What the task requires: What is the number of lines below that include "value"? Give that number alone.

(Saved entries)
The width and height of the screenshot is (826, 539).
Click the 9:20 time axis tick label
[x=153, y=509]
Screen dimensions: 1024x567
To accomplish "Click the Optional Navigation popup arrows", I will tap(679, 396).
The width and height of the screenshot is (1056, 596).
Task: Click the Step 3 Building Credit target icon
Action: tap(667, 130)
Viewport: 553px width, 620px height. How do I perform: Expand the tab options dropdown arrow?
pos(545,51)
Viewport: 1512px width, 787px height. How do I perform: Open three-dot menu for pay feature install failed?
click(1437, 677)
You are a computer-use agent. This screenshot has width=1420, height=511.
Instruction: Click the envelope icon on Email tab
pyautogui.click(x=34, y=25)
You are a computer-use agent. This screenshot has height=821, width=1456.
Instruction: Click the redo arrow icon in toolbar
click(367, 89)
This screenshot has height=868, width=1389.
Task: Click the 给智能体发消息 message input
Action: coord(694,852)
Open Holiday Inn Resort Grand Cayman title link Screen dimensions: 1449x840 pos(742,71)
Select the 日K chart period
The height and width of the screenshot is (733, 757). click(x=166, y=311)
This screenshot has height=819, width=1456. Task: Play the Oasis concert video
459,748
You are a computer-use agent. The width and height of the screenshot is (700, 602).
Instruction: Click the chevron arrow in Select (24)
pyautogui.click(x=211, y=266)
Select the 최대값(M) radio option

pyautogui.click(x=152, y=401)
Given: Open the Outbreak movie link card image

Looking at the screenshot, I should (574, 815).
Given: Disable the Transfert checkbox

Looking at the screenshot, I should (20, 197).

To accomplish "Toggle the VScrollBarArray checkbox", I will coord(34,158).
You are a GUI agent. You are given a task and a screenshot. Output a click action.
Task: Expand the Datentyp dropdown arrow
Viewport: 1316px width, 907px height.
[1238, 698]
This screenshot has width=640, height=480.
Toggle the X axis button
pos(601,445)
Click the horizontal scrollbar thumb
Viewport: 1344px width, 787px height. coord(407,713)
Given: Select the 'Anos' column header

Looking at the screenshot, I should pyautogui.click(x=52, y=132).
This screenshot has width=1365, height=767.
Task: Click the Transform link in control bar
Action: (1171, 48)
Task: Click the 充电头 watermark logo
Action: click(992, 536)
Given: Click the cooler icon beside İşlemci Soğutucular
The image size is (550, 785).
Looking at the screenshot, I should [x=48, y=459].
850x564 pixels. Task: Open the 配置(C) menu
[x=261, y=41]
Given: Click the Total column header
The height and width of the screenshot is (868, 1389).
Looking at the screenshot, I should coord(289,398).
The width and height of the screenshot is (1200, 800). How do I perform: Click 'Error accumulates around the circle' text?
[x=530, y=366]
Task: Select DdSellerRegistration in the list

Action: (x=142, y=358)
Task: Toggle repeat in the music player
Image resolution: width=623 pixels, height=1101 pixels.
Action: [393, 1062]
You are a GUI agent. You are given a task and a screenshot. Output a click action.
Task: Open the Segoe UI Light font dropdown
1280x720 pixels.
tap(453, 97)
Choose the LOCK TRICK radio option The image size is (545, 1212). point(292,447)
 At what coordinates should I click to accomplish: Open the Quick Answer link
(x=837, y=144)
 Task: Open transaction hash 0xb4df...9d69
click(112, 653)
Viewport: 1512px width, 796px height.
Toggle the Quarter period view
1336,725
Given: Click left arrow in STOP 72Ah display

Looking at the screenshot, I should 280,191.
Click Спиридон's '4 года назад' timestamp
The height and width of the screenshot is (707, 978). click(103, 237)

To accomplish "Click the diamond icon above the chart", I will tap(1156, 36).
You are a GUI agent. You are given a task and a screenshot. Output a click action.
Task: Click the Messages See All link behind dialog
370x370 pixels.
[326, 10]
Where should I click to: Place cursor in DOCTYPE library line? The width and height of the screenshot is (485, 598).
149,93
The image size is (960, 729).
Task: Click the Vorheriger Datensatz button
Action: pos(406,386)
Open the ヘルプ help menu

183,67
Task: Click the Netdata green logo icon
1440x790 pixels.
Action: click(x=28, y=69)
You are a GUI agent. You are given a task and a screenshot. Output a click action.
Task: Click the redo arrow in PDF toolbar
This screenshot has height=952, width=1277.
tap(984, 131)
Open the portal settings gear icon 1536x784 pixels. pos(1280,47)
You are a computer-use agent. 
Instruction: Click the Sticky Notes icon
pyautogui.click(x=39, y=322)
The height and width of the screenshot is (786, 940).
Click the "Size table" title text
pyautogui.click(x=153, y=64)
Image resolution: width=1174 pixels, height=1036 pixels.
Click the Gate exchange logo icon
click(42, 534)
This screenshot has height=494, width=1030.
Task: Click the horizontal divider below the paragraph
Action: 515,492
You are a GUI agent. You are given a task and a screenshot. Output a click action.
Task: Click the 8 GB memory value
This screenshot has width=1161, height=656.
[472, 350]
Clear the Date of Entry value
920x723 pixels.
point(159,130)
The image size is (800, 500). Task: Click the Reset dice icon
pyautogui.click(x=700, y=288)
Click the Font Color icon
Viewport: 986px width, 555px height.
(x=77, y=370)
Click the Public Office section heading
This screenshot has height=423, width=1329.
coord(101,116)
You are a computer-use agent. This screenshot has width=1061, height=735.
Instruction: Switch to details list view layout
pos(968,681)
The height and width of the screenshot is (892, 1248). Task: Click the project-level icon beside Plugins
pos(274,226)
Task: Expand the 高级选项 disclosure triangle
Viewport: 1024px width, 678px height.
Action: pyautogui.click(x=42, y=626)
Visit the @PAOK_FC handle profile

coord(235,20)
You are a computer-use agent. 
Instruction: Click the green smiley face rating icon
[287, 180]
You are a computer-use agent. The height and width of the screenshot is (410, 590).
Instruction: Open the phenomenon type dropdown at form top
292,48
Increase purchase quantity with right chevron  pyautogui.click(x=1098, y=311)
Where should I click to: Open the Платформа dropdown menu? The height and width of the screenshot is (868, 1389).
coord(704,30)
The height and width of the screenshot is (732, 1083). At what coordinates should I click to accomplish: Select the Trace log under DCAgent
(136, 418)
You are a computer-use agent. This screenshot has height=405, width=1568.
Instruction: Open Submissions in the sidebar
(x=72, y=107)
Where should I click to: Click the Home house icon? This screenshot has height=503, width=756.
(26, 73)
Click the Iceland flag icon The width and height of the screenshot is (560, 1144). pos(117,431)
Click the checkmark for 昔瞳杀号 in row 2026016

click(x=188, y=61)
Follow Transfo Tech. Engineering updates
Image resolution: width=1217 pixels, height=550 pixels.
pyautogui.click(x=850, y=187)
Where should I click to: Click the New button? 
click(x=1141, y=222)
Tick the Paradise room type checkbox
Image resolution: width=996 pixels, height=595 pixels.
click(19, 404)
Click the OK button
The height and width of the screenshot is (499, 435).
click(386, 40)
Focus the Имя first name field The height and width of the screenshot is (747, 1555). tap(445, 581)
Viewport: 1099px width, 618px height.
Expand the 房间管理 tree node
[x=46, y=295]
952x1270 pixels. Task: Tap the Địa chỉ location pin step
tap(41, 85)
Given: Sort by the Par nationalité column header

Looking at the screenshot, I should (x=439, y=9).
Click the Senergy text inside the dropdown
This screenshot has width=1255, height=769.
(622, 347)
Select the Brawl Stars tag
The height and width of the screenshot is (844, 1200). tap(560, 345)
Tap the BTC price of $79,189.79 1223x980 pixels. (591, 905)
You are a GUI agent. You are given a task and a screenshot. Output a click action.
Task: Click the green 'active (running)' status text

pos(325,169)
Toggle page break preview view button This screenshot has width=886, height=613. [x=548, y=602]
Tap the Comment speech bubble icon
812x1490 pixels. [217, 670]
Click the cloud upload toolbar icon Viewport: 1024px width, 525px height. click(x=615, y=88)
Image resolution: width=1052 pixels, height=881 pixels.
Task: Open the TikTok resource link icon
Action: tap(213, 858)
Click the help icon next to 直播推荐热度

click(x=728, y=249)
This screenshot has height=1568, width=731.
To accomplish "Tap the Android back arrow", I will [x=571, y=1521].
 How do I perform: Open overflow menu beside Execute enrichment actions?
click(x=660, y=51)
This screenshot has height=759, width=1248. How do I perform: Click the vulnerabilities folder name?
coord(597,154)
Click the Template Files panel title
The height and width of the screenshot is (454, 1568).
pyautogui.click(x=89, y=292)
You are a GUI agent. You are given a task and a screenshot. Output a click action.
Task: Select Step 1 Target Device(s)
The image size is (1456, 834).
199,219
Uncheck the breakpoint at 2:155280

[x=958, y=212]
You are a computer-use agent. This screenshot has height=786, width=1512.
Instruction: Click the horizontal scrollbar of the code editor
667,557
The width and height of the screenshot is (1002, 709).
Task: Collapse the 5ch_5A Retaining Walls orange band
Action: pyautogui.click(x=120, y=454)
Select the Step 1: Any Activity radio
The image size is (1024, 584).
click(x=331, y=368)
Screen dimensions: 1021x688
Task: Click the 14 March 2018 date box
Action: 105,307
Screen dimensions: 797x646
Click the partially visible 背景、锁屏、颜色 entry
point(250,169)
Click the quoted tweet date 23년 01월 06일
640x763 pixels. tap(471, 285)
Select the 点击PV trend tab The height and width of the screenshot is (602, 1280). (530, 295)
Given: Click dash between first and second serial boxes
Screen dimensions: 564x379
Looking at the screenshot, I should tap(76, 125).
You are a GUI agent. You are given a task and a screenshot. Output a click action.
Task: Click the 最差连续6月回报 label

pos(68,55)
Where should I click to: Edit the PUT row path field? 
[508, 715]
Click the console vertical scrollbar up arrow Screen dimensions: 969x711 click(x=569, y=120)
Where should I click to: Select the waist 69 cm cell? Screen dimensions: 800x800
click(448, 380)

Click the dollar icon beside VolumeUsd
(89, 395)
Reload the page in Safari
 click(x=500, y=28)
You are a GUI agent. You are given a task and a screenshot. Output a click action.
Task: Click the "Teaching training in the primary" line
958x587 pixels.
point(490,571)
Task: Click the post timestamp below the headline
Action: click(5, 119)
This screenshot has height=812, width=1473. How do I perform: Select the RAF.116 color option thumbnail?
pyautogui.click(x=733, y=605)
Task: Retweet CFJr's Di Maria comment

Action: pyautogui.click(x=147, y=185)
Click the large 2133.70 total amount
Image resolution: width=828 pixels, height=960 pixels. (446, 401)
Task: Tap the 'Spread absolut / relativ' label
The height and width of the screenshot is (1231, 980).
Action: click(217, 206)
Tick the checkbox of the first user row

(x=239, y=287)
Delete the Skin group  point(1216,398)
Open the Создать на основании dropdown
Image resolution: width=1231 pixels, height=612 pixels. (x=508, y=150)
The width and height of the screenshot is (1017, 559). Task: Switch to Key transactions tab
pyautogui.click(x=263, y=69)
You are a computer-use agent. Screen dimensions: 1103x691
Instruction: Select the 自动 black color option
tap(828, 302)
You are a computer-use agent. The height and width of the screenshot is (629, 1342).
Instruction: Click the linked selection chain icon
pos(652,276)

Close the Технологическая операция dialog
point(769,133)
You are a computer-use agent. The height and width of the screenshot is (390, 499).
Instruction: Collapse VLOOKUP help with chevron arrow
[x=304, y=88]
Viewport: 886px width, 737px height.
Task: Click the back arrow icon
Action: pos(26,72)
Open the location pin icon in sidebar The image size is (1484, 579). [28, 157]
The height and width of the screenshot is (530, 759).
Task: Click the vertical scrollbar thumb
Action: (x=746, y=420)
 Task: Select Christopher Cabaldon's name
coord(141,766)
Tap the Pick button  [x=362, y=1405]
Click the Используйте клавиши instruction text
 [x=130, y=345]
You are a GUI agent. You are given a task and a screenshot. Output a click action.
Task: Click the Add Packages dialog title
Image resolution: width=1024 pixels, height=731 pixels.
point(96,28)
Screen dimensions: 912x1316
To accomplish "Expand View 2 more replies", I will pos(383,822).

Task output: 2